The supplements implicated are as much as 10 and 20 times the recommended dietary allowances--known as RDAs--updated in 1989 by the National Research Council's Food and Nutrition Board. But Blumberg points out that the RDAs are based on the minimal needs to prevent vitamin or mineral deficiency, not on the needs to maintain health or to prevent disease.
The problem, he says, is that money isn't available to support large-scale, long-term studies. Much of that money comes from private pharmaceutical companies because, with the results, they can patent medications and make money. They can't patent vitamins and minerals, Blumberg says, so the companies are less willing to hand over money for research.

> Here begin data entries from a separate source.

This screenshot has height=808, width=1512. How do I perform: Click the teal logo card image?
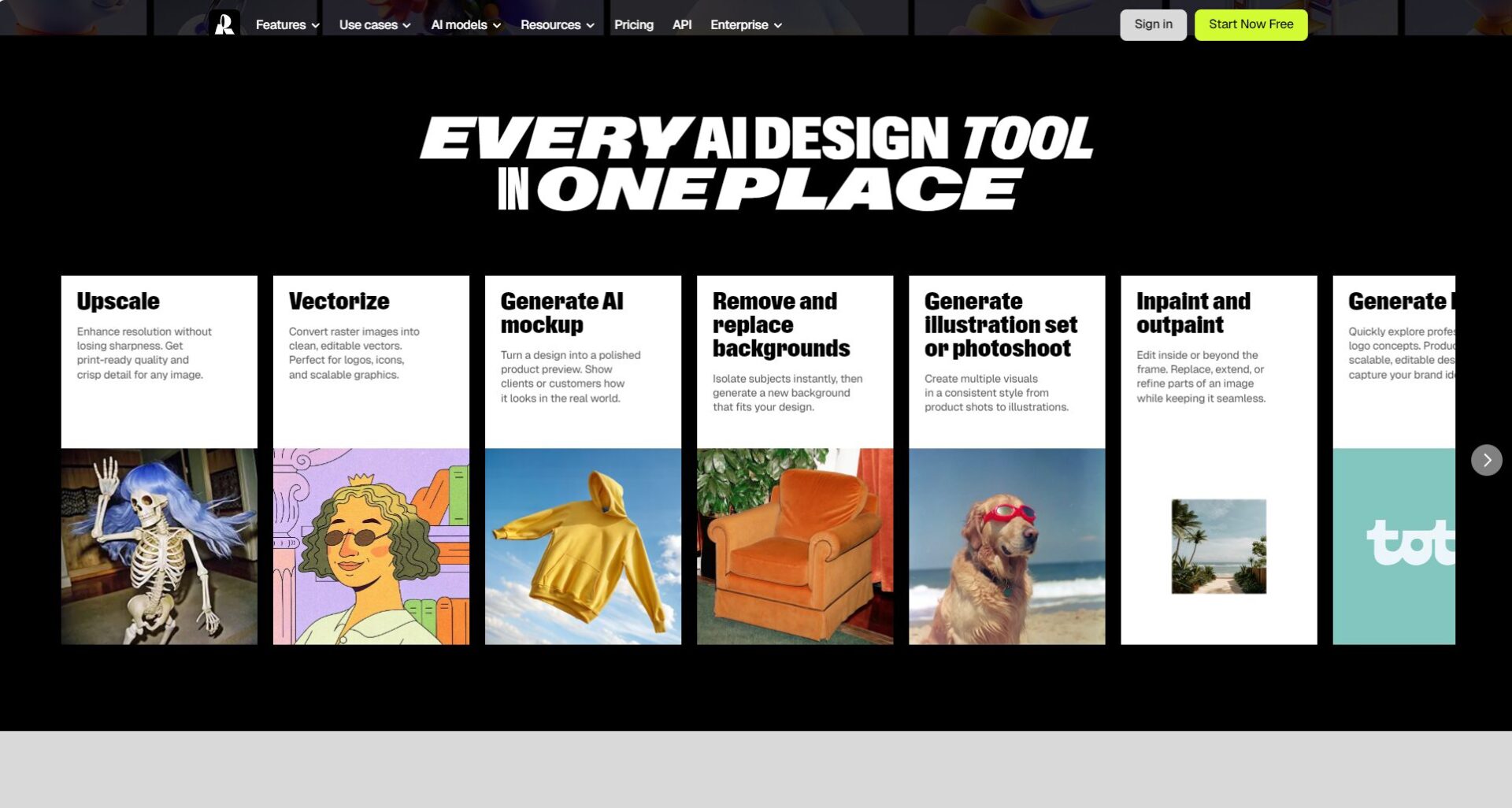point(1393,546)
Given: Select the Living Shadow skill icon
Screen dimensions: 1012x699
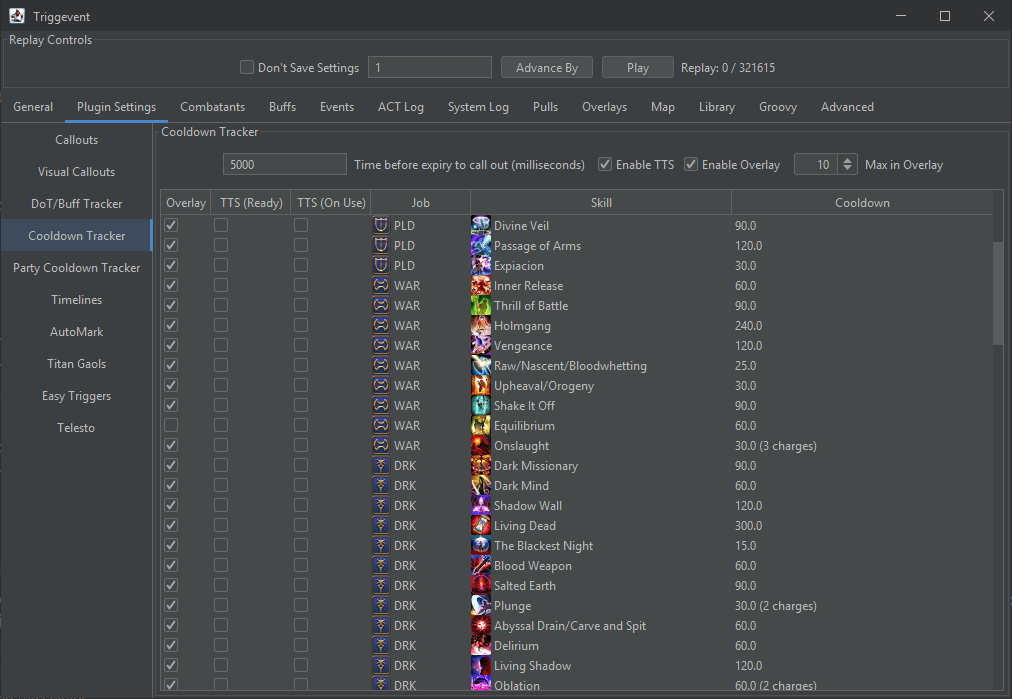Looking at the screenshot, I should [x=480, y=665].
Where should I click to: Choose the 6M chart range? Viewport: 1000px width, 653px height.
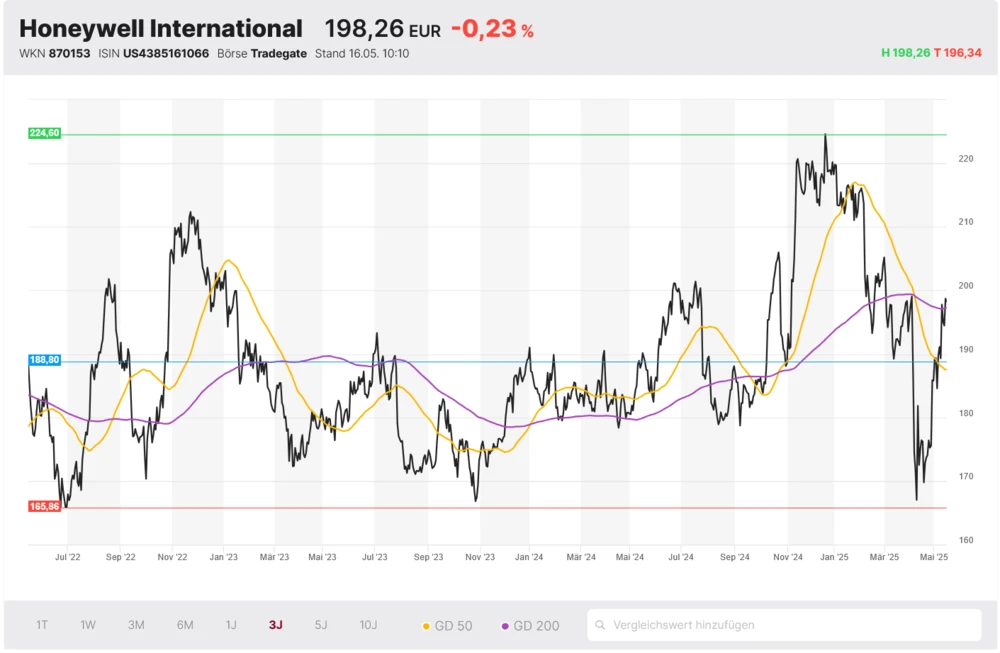[x=185, y=625]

"If you want to make the claim, 'If you take this or that, it'll reduce your risk,' it'll take a 20-, 30-year study," he says. "The data simply isn't there to do anything more than to suggest."

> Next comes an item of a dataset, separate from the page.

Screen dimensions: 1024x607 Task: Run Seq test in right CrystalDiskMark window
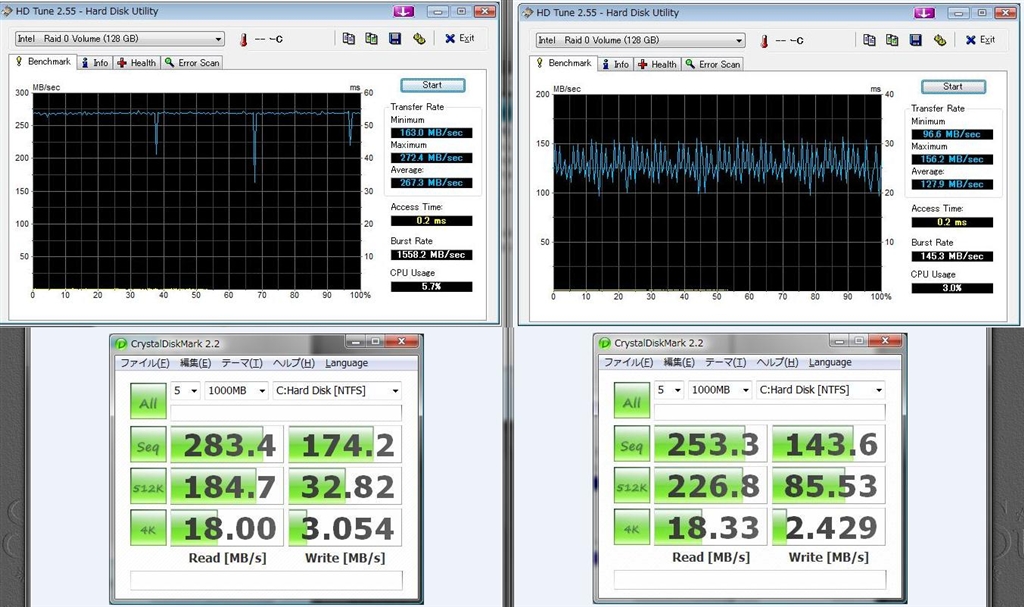tap(632, 446)
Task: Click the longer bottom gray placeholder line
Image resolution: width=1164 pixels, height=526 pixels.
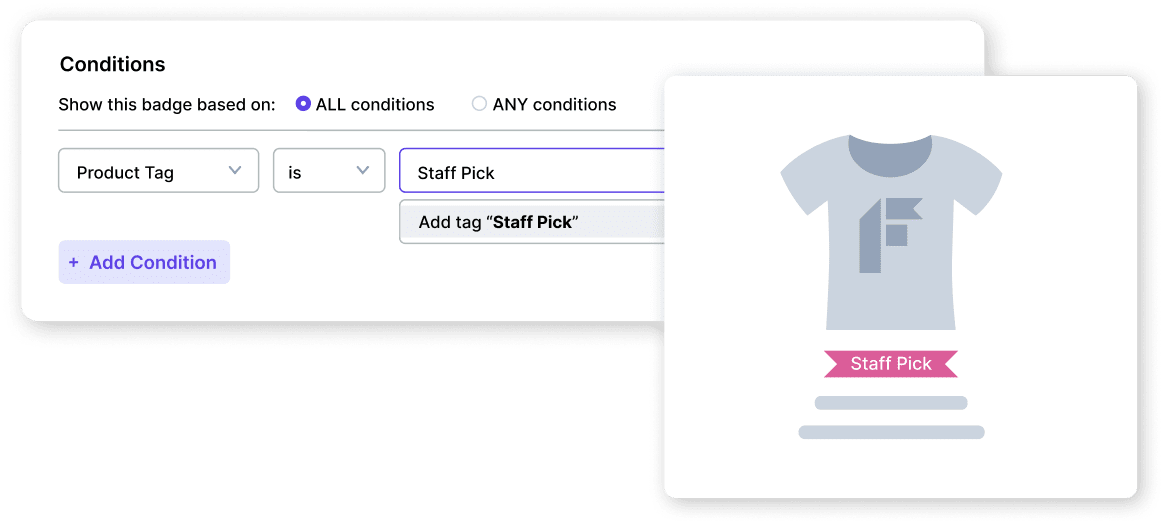Action: 890,432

That leaves the public to decide for itself whether to pop extra pills, partly based on whether cancer or heart disease runs in the family, Kenney says.
"Read, think, listen, make informed decisions," Hathcock says. "Those are God, motherhood and apple-pie kinds of recommendations."
Food Sources of Antioxidant Vitamins E, C and Beta-carotene
The Dietary Guidelines for Americans, updated in 1990 by the U.S. Department of Agriculture, call for us to eat a variety of foods so we get a balance of nutrients in our diet. In addition, the guidelines recommend that Americans eat five servings of fruits and vegetables a day, with at least one Vitamin C-rich and one Vitamin A-rich serving. Serving sizes range from half a cup to a cup.
Good dietary sources of Vitamin C are citrus fruits such as oranges and grapefruit, fruit and vegetable juices, tropical fruits such as mangoes and guavas, kiwi fruit, strawberries, plus vegetables such as broccoli, cauliflower and sweet and hot peppers. Recommended Dietary Allowance (RDA): 60 mg. Megadose supplement: 500-1,000 mg.
Good sources of Vitamin E are more limited, especially if someone is trying to lower fat and meat intake. The best dietary sources are nuts such as almonds and hazelnuts, sunflower seeds, wheat germ and vegetable oils. RDA: 30 international units. Megadose supplement: 400-800 IU.
Good dietary sources of beta-carotene, which the body converts to Vitamin A, are carrots, squash, sweet potatoes, green leafy vegetables such as spinach and kale, mangoes, cantaloupes and apricots. RDA: None established. Megadose supplement: 15-30 mg.